Google DeepMind released AlphaGenome on January 28th. It is an AI model that predicts how DNA sequences translate into biological functions, processing up to 1 million base pairs at a time and outperforming existing models on 25 of 26 variant effect prediction benchmarks.
The model, published in Nature and detailed on the DeepMind blog, represents a significant advance in computational genomics. Whereas previous models required separate systems for different prediction tasks, AlphaGenome handles everything from gene expression to chromatin access in a single integrated architecture.
“AlphaGenome can interrogate long stretches of DNA to predict where important regulatory elements are located and their downstream effects on gene expression,” the DeepMind team said in the announcement. The model’s one-million-token context window allows us to capture long-range interactions between distant DNA regions that influence turning genes on and off.
structure
AlphaGenome combines two neural network architectures: a Borzoi-style 1D convolutional network for processing raw DNA sequences, and a U-Net architecture adapted from image segmentation. This hybrid approach allows the model to handle both the continuous nature of DNA and the complex spatial relationships between regulatory elements.
The training data spans approximately 7,000 genomic tracks from the ENCODE and FANTOM consortiums, large-scale collaborations that catalog functional elements across the human genome. The model learns to predict signals from experimental assays that measure gene expression, DNA accessibility, protein binding, and chromatin modification.

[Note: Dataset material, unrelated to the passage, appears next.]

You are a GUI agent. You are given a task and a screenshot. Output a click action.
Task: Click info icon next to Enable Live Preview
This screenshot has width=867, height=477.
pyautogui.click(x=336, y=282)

For researchers, the practical value lies in predicting mutational effects. When a patient’s genome contains a mutation, clinicians need to know whether the mutation is significant. AlphaGenome can predict how single nucleotide changes affect overall regulation, potentially discovering disease-causing mutations that are missed by current methods.
The model achieved excellent results in benchmarks testing its ability to predict how genetic variation affects gene expression and activity of regulatory elements. For expression quantitative trait loci (eQTLs) (variants known to affect gene expression levels), AlphaGenome matched or outperformed specialized models trained specifically for these tasks.
Open source availability
DeepMind released AlphaGenome’s source code to GitHub for non-commercial use, continuing the lab’s pattern of making basic biological tools available to the public. The repository contains model weights, inference code, and documentation for performing predictions on custom sequences.

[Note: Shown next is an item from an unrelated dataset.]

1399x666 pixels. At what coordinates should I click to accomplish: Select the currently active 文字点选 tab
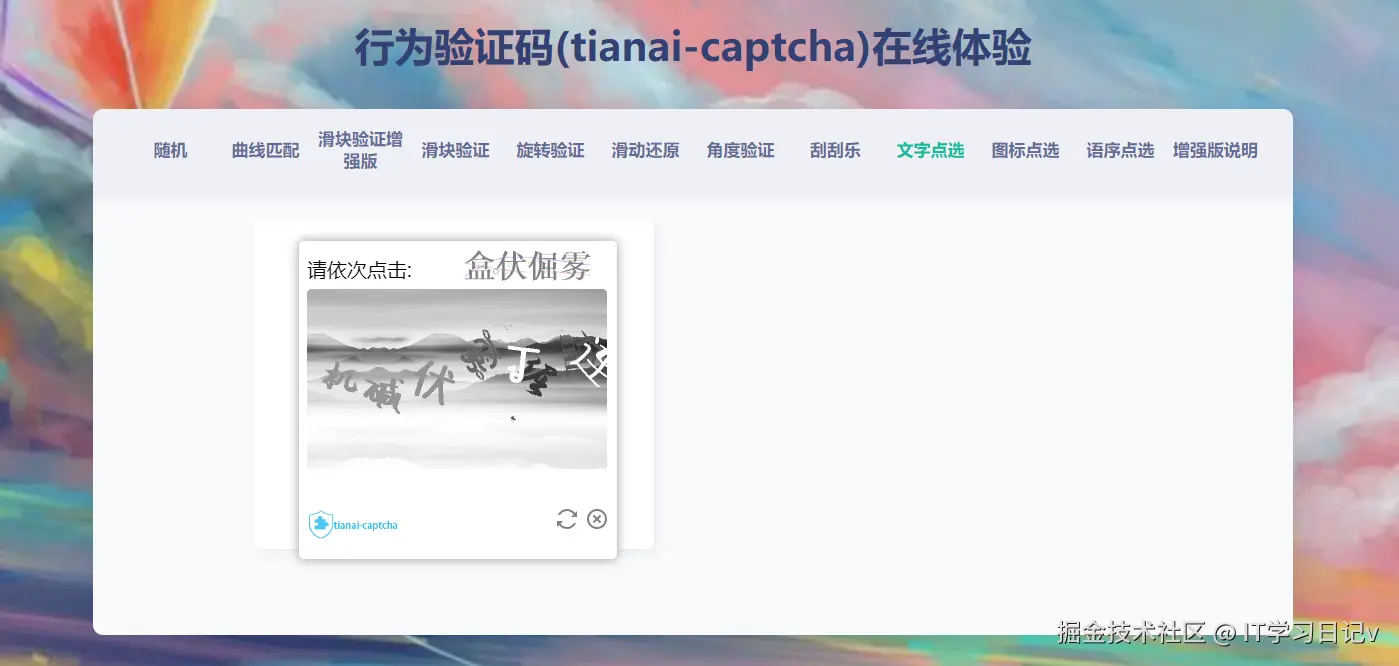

This open release follows the model established by AlphaFold, DeepMind’s protein structure prediction tool, which has been used by over 3 million researchers since its release in 2021. AlphaGenome addresses complementary problems. AlphaFold predicts what proteins look like, while AlphaGenome predicts when and where genes will produce those proteins.

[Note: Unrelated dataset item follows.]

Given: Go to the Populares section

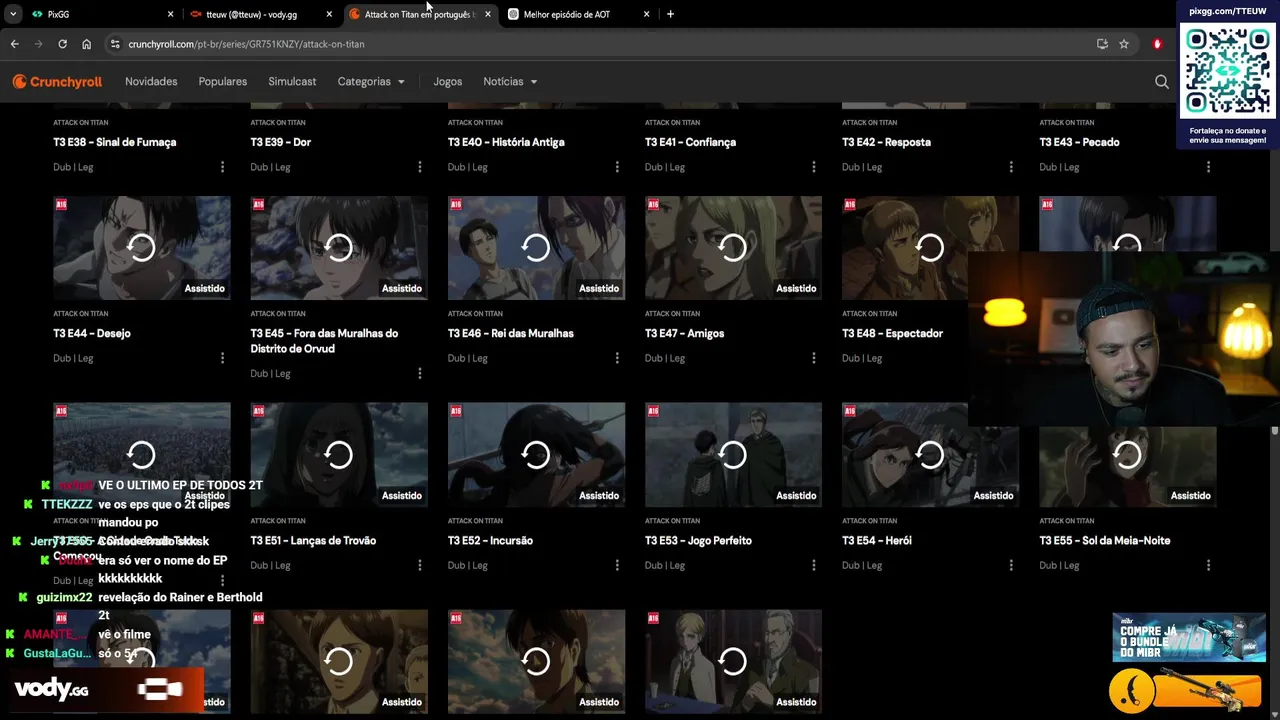Looking at the screenshot, I should point(223,82).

Google DeepMind CEO Demis Hassabis positions biology as a key application domain for the lab’s AI capabilities. The genomics effort extends DeepMind’s ambitions beyond the conversational AI and language models that power products like Gemini, applying similar architectural innovations to scientific problems.
why is this important
The human genome contains approximately 3 billion base pairs, but only about 1.5% directly encode proteins. The remaining 98.5%, long ignored as “junk DNA”, contains regulatory elements that control when, where, and how much genes are expressed. Mutations in these non-coding regions cause disease, but it has been extremely difficult to identify which mutations are important.
Traditional methods require expensive and time-consuming experiments to test individual variants. Machine learning models like AlphaGenome can computationally screen thousands of variants and prioritize those worthy of experimental pursuit. In the diagnosis of rare diseases, where patients often carry novel variants of unknown impact, this capability could accelerate the process from sequencing to diagnosis.
The ability of the model to handle 1 million base pair contexts is particularly important. Genetic regulatory elements are located hundreds of thousands of base pairs away from the genes they control and communicate through complex 3D folding of DNA. Previous models with short context windows were unable to capture these long-range dependencies.
AlphaGenome joins a growing ecosystem of AI tools that are transforming biological research. Protein structure prediction, drug discovery, and now gene regulation are increasingly tractable problems for machine learning. For the genetics research community, the open availability of these models democratizes access to computational power that was previously limited to well-funded laboratories.
The limitations of this model are also evident from DeepMind’s presentation. Although AlphaGenome is excellent at predicting experimental measurements, additional validation is required to translate those predictions into clinical outcomes. There remains a large gap between predicting chromatin accessibility and predicting disease risk.
For now, AlphaGenome serves as a research tool that could advance our understanding of how genomes work, although clinical applications are still years away. 3,000 scientists in 160 countries are already using the model, suggesting that the research community sees immediate value in what DeepMind has built.